Source/JavaScriptCore/runtime/Options.cpp · 639160c2d120dc62b83d3da97454356c3a876835 · App_Technologies / webkit

Jun 13, 2012

ggaren@apple.com authored Jun 13, 2012

https://bugs.webkit.org/show_bug.cgi?id=88840

Reviewed by Oliver Hunt.

I profiled, and removed anything that showed up as a concurrency
bottleneck. Then, I added 3 threads to our max thread count, since we
can scale up to more threads now.

* heap/BlockAllocator.cpp:
(JSC::BlockAllocator::BlockAllocator):
(JSC::BlockAllocator::~BlockAllocator):
(JSC::BlockAllocator::releaseFreeBlocks):
(JSC::BlockAllocator::waitForRelativeTimeWhileHoldingLock):
(JSC::BlockAllocator::waitForRelativeTime):
(JSC::BlockAllocator::blockFreeingThreadMain):
* heap/BlockAllocator.h:
(BlockAllocator):
(JSC::BlockAllocator::allocate):
(JSC::BlockAllocator::deallocate): Use a spin lock for the common case
where we're just popping a linked list. (A pthread mutex would sleep our
thread even if the lock were only contended for a microsecond.) 
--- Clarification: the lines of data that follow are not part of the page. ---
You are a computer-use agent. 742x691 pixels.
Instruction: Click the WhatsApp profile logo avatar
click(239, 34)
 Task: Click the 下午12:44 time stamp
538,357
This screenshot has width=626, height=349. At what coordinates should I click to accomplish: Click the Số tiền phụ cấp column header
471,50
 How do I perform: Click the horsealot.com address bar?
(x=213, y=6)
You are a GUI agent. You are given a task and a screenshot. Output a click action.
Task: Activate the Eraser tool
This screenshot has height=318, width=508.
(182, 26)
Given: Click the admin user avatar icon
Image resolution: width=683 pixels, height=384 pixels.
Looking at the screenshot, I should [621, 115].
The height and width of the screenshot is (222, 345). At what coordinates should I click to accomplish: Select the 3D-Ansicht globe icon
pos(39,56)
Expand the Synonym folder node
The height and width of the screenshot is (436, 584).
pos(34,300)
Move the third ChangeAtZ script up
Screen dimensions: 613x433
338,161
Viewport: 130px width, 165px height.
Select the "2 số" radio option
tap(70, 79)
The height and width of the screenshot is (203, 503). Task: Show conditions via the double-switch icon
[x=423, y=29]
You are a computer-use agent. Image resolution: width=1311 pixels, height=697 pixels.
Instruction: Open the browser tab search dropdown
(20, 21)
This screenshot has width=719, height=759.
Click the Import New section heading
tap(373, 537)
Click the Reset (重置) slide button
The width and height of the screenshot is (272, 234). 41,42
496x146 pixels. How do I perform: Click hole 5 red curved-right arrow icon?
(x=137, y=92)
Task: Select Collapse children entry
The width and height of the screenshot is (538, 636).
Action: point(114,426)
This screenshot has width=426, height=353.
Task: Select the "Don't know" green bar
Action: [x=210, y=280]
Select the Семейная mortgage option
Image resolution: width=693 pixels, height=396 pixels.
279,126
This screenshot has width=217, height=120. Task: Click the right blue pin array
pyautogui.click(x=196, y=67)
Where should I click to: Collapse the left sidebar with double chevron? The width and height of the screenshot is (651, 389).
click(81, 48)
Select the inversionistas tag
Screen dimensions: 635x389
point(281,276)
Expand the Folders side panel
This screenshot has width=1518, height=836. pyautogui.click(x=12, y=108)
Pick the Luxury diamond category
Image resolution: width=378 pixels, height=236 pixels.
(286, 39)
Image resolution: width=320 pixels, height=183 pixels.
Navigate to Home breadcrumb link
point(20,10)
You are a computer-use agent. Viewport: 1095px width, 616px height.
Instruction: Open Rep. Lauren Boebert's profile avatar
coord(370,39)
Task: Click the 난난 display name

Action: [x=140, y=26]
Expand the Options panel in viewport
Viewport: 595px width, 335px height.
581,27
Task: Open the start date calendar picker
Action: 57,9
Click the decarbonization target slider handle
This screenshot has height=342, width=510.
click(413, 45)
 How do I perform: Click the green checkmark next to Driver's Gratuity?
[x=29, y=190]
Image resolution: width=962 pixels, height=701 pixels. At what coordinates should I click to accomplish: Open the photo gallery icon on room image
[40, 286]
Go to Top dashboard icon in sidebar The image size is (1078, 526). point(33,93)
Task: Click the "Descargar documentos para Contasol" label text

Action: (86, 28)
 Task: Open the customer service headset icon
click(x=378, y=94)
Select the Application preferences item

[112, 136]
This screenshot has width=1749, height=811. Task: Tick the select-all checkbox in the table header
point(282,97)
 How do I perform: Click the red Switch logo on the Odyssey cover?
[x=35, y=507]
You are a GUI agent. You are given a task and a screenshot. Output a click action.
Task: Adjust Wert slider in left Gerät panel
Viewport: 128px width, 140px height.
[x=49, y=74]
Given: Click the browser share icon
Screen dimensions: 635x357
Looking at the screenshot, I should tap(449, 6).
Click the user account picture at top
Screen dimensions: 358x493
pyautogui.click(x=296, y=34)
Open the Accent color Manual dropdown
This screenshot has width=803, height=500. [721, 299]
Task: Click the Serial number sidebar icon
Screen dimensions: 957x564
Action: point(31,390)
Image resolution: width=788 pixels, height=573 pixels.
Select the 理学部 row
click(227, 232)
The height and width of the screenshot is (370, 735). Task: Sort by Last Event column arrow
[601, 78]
Scope the lock to avoid holding it while allocating VM, since that's a
slow activity and it doesn't modify any of our data structures.

We still use a pthread mutex to handle our condition variable since we
have to, and it's not a hot path.

* heap/CopiedSpace.cpp:
(JSC::CopiedSpace::CopiedSpace):
(JSC::CopiedSpace::doneFillingBlock):
* heap/CopiedSpace.h:
(JSC::CopiedSpace::CopiedSpace): Use a spin lock for the to space lock,
since it just guards linked list and hash table manipulation.

* heap/MarkStack.cpp:
(JSC::MarkStackSegmentAllocator::MarkStackSegmentAllocator):
(JSC::MarkStackSegmentAllocator::allocate):
(JSC::MarkStackSegmentAllocator::release):
(JSC::MarkStackSegmentAllocator::shrinkReserve): Use a spin lock, since
we're just managing a linked list.

(JSC::MarkStackArray::donateSomeCellsTo): Changed donation to be proportional
to our current stack size. This fixes cases where we used to donate too
much. Interestingly, donating too much was starving the donor (when it
ran out of work later) *and* the recipient (since it had to wait on a
long donation operation to complete before it could acquire the lock).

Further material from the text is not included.